Vorrevolutionäre Zustände allüberall

TheaterSchauspielstudenten der Hochschule „Ernst Busch“ erschließen sich an der Schaubühne „Dantons Tod“

Heutzutage freut man sich schon über kleine Gesten. Die Schauspielstudenten der Hochschule „Ernst Busch“ nehmen sich des Revolutionsdramas „Dantons Tod“ an. Sie finden dabei sogar vorrevolutionäre Parallelen zum Heute.

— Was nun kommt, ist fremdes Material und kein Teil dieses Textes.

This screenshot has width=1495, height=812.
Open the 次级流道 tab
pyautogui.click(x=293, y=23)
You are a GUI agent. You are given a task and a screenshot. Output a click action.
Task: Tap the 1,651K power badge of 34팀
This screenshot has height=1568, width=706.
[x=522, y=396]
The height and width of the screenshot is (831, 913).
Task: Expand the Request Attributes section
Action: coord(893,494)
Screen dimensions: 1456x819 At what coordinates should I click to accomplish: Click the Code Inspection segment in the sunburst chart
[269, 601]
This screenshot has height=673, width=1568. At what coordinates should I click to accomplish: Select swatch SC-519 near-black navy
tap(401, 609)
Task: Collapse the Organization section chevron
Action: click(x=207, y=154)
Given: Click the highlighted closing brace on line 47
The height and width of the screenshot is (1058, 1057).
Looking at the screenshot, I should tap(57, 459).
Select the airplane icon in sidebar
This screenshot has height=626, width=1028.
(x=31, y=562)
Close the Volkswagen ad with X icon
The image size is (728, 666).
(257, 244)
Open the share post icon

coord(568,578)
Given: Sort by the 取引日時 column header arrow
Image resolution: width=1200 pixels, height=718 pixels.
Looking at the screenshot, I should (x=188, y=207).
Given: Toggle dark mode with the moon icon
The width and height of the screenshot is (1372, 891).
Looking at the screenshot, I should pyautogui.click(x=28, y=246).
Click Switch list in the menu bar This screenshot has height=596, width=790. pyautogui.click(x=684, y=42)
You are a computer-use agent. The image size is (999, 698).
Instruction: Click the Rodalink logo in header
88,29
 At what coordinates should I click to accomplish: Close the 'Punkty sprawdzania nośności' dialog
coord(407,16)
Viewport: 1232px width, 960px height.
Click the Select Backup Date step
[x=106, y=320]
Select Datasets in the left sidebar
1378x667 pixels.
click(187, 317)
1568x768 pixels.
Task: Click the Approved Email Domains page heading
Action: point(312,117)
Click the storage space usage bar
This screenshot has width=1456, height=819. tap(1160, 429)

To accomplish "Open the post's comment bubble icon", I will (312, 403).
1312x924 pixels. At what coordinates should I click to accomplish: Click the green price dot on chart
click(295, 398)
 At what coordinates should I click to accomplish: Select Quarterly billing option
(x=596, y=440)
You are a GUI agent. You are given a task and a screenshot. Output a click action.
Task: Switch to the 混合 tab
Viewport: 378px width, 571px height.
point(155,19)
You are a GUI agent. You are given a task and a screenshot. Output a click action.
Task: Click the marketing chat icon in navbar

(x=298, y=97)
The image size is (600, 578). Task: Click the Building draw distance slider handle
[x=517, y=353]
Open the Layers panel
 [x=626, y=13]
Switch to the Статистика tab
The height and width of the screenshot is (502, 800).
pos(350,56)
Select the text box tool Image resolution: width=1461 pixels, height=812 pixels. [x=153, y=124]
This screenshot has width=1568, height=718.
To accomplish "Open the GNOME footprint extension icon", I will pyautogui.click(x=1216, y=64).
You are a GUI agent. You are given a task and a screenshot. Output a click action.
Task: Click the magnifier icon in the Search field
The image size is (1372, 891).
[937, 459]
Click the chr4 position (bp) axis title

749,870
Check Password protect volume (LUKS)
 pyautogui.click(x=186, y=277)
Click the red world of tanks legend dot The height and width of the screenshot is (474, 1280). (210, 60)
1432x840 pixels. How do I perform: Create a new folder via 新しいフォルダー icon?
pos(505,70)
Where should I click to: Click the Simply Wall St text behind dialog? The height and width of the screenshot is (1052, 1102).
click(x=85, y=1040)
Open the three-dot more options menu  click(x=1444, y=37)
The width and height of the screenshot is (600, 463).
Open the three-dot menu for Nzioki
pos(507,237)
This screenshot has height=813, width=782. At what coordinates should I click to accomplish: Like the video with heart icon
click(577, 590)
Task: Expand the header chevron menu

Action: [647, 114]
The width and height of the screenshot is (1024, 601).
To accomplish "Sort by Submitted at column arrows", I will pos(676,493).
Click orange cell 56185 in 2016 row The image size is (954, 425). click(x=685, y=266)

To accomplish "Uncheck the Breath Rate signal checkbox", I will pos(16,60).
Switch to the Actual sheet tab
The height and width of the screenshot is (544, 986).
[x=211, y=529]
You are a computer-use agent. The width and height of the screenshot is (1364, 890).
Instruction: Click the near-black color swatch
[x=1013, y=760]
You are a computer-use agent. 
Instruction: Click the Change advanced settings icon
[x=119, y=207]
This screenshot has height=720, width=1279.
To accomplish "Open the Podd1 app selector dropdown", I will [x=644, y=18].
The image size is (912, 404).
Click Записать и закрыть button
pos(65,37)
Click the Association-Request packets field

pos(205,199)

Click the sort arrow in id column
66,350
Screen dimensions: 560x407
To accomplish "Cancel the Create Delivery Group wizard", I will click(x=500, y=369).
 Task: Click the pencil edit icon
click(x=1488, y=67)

Gehörten vor dem Ausbruch der Französischen Revolution etwa zwei Prozent der Bevölkerung Frankreichs – also den ersten beiden Ständen, dem Adel und dem Klerus – ungefähr drei Viertel des Landes, so dürfen sich die heutigen globalen Superreichen, die zahlenmäßig ein Prozent der Weltbevölkerung ausmachen, schon über mehr als 50 Prozent des globalen Reichtums freuen.

Vorrevolutionäre Zustände also – mit dem Unterschied, dass die gegenwärtig hervorkrabbelnde Revolution eher eine sehr paradoxe mit reaktionären Zügen ist, mit den Marken Trump, Front National, AfD und so weiter. All das wäre ein hübscher Leseschlüssel erst zum Aufstand damals in Paris und dem folgenden, von Büchner in langen Szenen beschriebenen „roten Terror“ gewesen. Die von Peter Kleinert angeleitete Truppe legt diesen Schlüssel dann aber ganz schnell wieder aus der Hand und greift zum konventionellsten aller Theatermittel. Wenn man nicht mehr weiß, was man wie erzählen will, dann macht man Musik auf der Bühne.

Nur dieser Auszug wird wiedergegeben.